Problems accessing S3 when running Dremio in a private subnet

When running Dremio 4.1.3-202001022113020736-53142377 in a private subnet connecting to S3 fails with the error

software.amazon.awssdk.core.exception.SdkClientException: Unable to execute HTTP request: Connect to sts.us-east-1.amazonaws.com:443 [sts.us-east-1.amazonaws.com/52.94.241.138] failed: connect timed out

This happens both when using an EC2 instance role (‘EC2 Metadata’ in the Dremio UI) and IAM Access Key/Secret.

It should be possible to resolve this by adding a VPC interface endpoint for STS, but I am running in eu-west-1 so can only add a VPC endpoint for STS in this region, not in us-east-1.

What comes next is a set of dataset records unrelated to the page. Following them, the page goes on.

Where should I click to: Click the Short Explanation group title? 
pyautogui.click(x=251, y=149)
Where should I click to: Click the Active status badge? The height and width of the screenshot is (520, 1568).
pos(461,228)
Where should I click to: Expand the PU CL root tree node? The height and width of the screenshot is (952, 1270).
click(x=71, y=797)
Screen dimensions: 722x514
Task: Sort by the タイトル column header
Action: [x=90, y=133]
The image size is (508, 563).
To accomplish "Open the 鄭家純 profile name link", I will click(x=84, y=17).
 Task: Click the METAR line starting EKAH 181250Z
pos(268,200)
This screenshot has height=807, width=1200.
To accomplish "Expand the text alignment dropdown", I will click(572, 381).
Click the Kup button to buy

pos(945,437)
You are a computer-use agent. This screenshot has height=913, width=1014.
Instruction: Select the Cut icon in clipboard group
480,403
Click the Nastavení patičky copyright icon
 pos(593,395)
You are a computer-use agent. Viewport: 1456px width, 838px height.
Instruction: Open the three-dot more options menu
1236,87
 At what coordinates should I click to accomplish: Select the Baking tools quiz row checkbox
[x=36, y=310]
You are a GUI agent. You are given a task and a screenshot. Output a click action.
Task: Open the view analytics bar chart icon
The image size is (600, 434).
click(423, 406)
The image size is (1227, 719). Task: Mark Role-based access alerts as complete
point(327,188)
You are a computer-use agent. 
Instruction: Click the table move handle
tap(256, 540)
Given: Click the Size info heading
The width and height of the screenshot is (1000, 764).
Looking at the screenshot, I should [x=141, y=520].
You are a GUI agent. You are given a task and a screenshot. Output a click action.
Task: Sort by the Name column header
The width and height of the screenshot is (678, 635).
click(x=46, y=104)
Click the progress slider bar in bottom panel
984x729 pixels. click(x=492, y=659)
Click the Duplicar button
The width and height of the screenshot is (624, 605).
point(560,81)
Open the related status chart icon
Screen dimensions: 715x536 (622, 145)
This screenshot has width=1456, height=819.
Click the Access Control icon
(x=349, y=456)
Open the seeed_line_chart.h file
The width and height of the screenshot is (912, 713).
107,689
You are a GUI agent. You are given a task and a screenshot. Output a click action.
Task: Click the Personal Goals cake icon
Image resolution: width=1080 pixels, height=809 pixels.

By adding a NAT gateway and proper routing, it is possible to make it work, BUT still this fails intermittently - the same timeout error occurs from time to time, and then disappears again.

I have been able to reproduce this behavior several times.

My questions:

  1. Why does Dremio contact STS service in us-east-1? Can this be changed to the region where the Dremio instance is running?
  2. When using IAM Access Key/Secret, is it logical that Dremio contacts STS service at all?
  3. When adding a NAT gateway, why does the timeout error still occur from time to time?

Please note: while there is sort of a workaround with the NAT gateway, since the timeout still occurs from time to time and there is no way to make it go away other than waiting for a long (??) time or rebooting the service, this makes Dremio effectively unusable for day to day use.

Hello @FreeWillaert,

Welcome to the Dremio community!

  1. By default, we automatically contact the STS service in us-east-1 as a fallback when we don’t have a region set. If you want to set a specific region, you can edit the S3 source and click the Advanced Options page from the left hand side. Under Connection Properties, add a property with the name “dremio.s3.region” and then specify a region, i.e. “eu-west-1”, as the value. That will allow Dremio to connect to the proper STS endpoint for your region.
  2. We use the STS service to do additional validation checks for the provided credentials. It’s possible to bypass this check in its entirety by checking the “Enable compatibility mode (experimental)” checkbox. This compatibility mode is generally for other S3 compatible sources such as Minio that don’t support STS, but would effectively remove this STS call. However, as the option notes, this is experimental and it would be best to not check this seeing as though you are using AWS infrastructure.
  3. I don’t believe we have seen this timeout on our end. As we are dependent on AWS infrastructure for this request, it may be an intermittent issue with AWS and outside of our control (however, this is speculation as we haven’t seen this issue ourselves.)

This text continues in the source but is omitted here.